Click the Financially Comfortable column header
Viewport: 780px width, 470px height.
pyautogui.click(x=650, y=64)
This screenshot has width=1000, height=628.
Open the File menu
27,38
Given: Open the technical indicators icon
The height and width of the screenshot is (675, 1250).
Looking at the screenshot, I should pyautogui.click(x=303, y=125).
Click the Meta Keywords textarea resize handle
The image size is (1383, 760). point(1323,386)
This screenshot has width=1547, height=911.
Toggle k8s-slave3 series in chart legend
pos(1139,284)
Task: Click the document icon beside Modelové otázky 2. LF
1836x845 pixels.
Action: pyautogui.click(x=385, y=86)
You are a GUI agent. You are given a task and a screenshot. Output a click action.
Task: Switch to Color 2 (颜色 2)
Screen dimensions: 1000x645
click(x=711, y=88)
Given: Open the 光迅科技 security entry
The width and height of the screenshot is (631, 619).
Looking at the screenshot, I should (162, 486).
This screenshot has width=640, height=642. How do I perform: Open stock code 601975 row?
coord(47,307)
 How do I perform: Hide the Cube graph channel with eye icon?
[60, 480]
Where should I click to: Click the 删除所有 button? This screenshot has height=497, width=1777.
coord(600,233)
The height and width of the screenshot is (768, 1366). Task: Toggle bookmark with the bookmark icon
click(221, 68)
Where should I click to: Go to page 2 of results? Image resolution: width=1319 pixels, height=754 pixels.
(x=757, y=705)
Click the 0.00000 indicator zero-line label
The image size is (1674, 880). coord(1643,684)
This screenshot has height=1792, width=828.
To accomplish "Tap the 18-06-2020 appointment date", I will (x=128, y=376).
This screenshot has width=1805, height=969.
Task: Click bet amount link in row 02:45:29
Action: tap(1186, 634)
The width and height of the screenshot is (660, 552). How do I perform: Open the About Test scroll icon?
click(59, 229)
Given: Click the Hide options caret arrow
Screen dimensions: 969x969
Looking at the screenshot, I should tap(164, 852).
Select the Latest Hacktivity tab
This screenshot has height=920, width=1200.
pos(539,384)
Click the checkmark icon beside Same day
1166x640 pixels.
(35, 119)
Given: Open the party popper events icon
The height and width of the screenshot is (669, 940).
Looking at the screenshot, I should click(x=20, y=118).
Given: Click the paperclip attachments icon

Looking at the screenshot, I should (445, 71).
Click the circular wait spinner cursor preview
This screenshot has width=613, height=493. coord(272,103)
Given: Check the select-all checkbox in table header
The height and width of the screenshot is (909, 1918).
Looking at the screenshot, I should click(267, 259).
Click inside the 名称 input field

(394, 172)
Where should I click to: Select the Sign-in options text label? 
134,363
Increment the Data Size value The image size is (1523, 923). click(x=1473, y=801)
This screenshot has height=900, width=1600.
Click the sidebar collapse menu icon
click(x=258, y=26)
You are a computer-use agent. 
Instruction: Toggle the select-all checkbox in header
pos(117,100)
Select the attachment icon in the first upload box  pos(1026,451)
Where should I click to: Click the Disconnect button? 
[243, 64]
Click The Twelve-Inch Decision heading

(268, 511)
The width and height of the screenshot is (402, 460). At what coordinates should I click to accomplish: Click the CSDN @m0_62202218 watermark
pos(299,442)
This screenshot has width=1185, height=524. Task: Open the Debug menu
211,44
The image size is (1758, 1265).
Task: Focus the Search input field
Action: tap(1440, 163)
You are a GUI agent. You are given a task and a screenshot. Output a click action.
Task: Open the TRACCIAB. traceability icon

# [Task objective]
Until the last line is reached, keep transcribing the data exactly.

# [Written answer]
Click the Financially Comfortable column header
Viewport: 780px width, 470px height.
pyautogui.click(x=650, y=64)
This screenshot has width=1000, height=628.
Open the File menu
27,38
Given: Open the technical indicators icon
The height and width of the screenshot is (675, 1250).
Looking at the screenshot, I should pyautogui.click(x=303, y=125).
Click the Meta Keywords textarea resize handle
The image size is (1383, 760). point(1323,386)
This screenshot has width=1547, height=911.
Toggle k8s-slave3 series in chart legend
pos(1139,284)
Task: Click the document icon beside Modelové otázky 2. LF
1836x845 pixels.
Action: pyautogui.click(x=385, y=86)
You are a GUI agent. You are given a task and a screenshot. Output a click action.
Task: Switch to Color 2 (颜色 2)
Screen dimensions: 1000x645
click(x=711, y=88)
Given: Open the 光迅科技 security entry
The width and height of the screenshot is (631, 619).
Looking at the screenshot, I should (162, 486).
This screenshot has width=640, height=642. How do I perform: Open stock code 601975 row?
coord(47,307)
 How do I perform: Hide the Cube graph channel with eye icon?
[60, 480]
Where should I click to: Click the 删除所有 button? This screenshot has height=497, width=1777.
coord(600,233)
The height and width of the screenshot is (768, 1366). Task: Toggle bookmark with the bookmark icon
click(221, 68)
Where should I click to: Go to page 2 of results? Image resolution: width=1319 pixels, height=754 pixels.
(x=757, y=705)
Click the 0.00000 indicator zero-line label
The image size is (1674, 880). coord(1643,684)
This screenshot has height=1792, width=828.
To accomplish "Tap the 18-06-2020 appointment date", I will (x=128, y=376).
This screenshot has width=1805, height=969.
Task: Click bet amount link in row 02:45:29
Action: tap(1186, 634)
The width and height of the screenshot is (660, 552). How do I perform: Open the About Test scroll icon?
click(59, 229)
Given: Click the Hide options caret arrow
Screen dimensions: 969x969
Looking at the screenshot, I should tap(164, 852).
Select the Latest Hacktivity tab
This screenshot has height=920, width=1200.
pos(539,384)
Click the checkmark icon beside Same day
1166x640 pixels.
(35, 119)
Given: Open the party popper events icon
The height and width of the screenshot is (669, 940).
Looking at the screenshot, I should click(x=20, y=118).
Given: Click the paperclip attachments icon

Looking at the screenshot, I should (445, 71).
Click the circular wait spinner cursor preview
This screenshot has width=613, height=493. coord(272,103)
Given: Check the select-all checkbox in table header
The height and width of the screenshot is (909, 1918).
Looking at the screenshot, I should click(267, 259).
Click inside the 名称 input field

(394, 172)
Where should I click to: Select the Sign-in options text label? 
134,363
Increment the Data Size value The image size is (1523, 923). click(x=1473, y=801)
This screenshot has height=900, width=1600.
Click the sidebar collapse menu icon
click(x=258, y=26)
You are a computer-use agent. 
Instruction: Toggle the select-all checkbox in header
pos(117,100)
Select the attachment icon in the first upload box  pos(1026,451)
Where should I click to: Click the Disconnect button? 
[243, 64]
Click The Twelve-Inch Decision heading

(268, 511)
The width and height of the screenshot is (402, 460). At what coordinates should I click to accomplish: Click the CSDN @m0_62202218 watermark
pos(299,442)
This screenshot has width=1185, height=524. Task: Open the Debug menu
211,44
The image size is (1758, 1265).
Task: Focus the Search input field
Action: tap(1440, 163)
You are a GUI agent. You are given a task and a screenshot. Output a click action.
Task: Open the TRACCIAB. traceability icon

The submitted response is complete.